Sur le moyen d'annulation retenu par le premier juge :

2. Pour annuler la décision de transfert en litige, le magistrat désigné par le président du tribunal administratif de Paris, après avoir relevé que cette décision mentionne que M. C... " ne peut se prévaloir d'une vie privée et familiale en France stable ", de sorte que cette décision ne porte pas une atteinte disproportionnée à son droit au respect de sa vie privée et familiale au sens de l'article 8 de la convention européenne de sauvegarde des droits de l'homme et des libertés fondamentales, a considéré que l'intéressé a déclaré, lors de l'entretien dont il a bénéficié le 18 septembre 2023, " avoir sa sœur résidant en France en situation régulière ". De plus, après avoir estimé que " s'il peut être admis qu'une relation familiale n'a pas pour effet automatique de conférer un lien familial fort, il appartient au préfet (...), lorsqu'il est destinataire d'une telle information donnée par le [demandeur], de rechercher la nature et les modalités des liens qui unissent ce dernier à la personne qu'il indique, le lien de fraternité ou de sororité, en l'espèce la sœur qu'il mentionne ", le premier juge a relevé que " M. C... verse au dossier (...) son acte de naissance, l'acte de naissance de sa sœur et le témoignage de cette dernière " et a considéré qu'" en l'espèce, la décision litigieuse est entachée d'un défaut d'examen sérieux de sa situation ".

3. Cependant, il ne ressort ni de la motivation de la décision attaquée, ni d'aucune autre pièce du dossier que le préfet aurait, avant d'ordonner le transfert de M. C... vers l'Italie, Etat désigné comme responsable de l'examen de sa demande d'asile, omis de procéder à un examen particulier de sa situation. En particulier, s'il est vrai que l'intéressé a déclaré, lors de l'entretien du 18 septembre 2023, avoir une sœur résidant de façon régulière en France, déclaration, au demeurant, dûment mentionnée dans le compte rendu de cet entretien, cette seule circonstance ne saurait caractériser une telle omission, alors que M. C... n'a ni justifié, ni même allégué, lors de cet entretien ou avant l'intervention de la décision en litige, être dans une quelconque situation de dépendance à l'égard de cette sœur. Au surplus, les frères et sœurs d'un demandeur d'asile ne sont pas considérés comme " membres de la famille " au sens des dispositions de l'article 2 du règlement (UE) n° 604/2013 du 26 juin 2013 et, en particulier, pour l'application de l'article 9 de ce règlement, aux termes duquel : " Si un membre de la famille du demandeur, que la famille ait été ou non préalablement formée dans le pays d'origine, a été admis à résider en tant que bénéficiaire d'une protection internationale dans un État membre, cet État membre est responsable de l'examen de la demande de protection internationale, à condition que les intéressés en aient exprimé le souhait par écrit ". D'ailleurs, il ne ressort pas des pièces du dossier que la sœur de M. C..., titulaire d'une carte de résident, mariée à un ressortissant français et en possession d'un passeport soudanais en cours de validité, aurait été admise à résider en France en tant que bénéficiaire d'une protection internationale.
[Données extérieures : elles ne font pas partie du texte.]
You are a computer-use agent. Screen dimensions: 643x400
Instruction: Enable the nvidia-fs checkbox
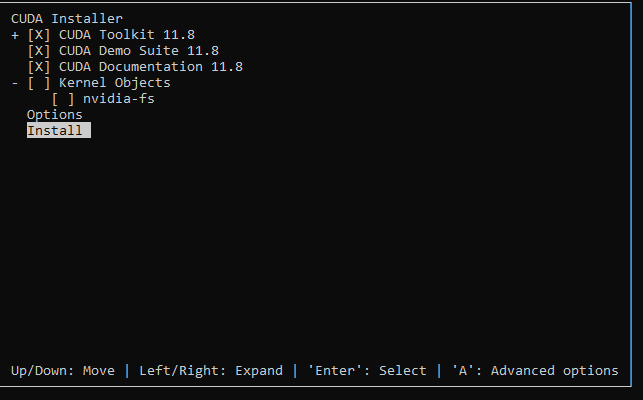click(x=63, y=99)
Enfin, alors que le préfet n'a pas contesté, dans la décision contestée, le lien familial invoqué par M. C..., la seule circonstance que celui-ci a produit en première instance des documents, notamment des actes d'état civil soudanais, susceptibles d'établir ce lien, ne saurait davantage permettre de considérer que le préfet, n'aurait pas, avant d'ordonner son transfert, procédé, au vu de l'ensemble des éléments dont il disposait, à un examen particulier ou sérieux de sa situation. Par suite, le préfet de police est fondé à soutenir que c'est à tort que le premier juge a annulé son arrêté du 26 décembre 2023 au motif d'un défaut d'examen particulier de la situation de l'intéressé.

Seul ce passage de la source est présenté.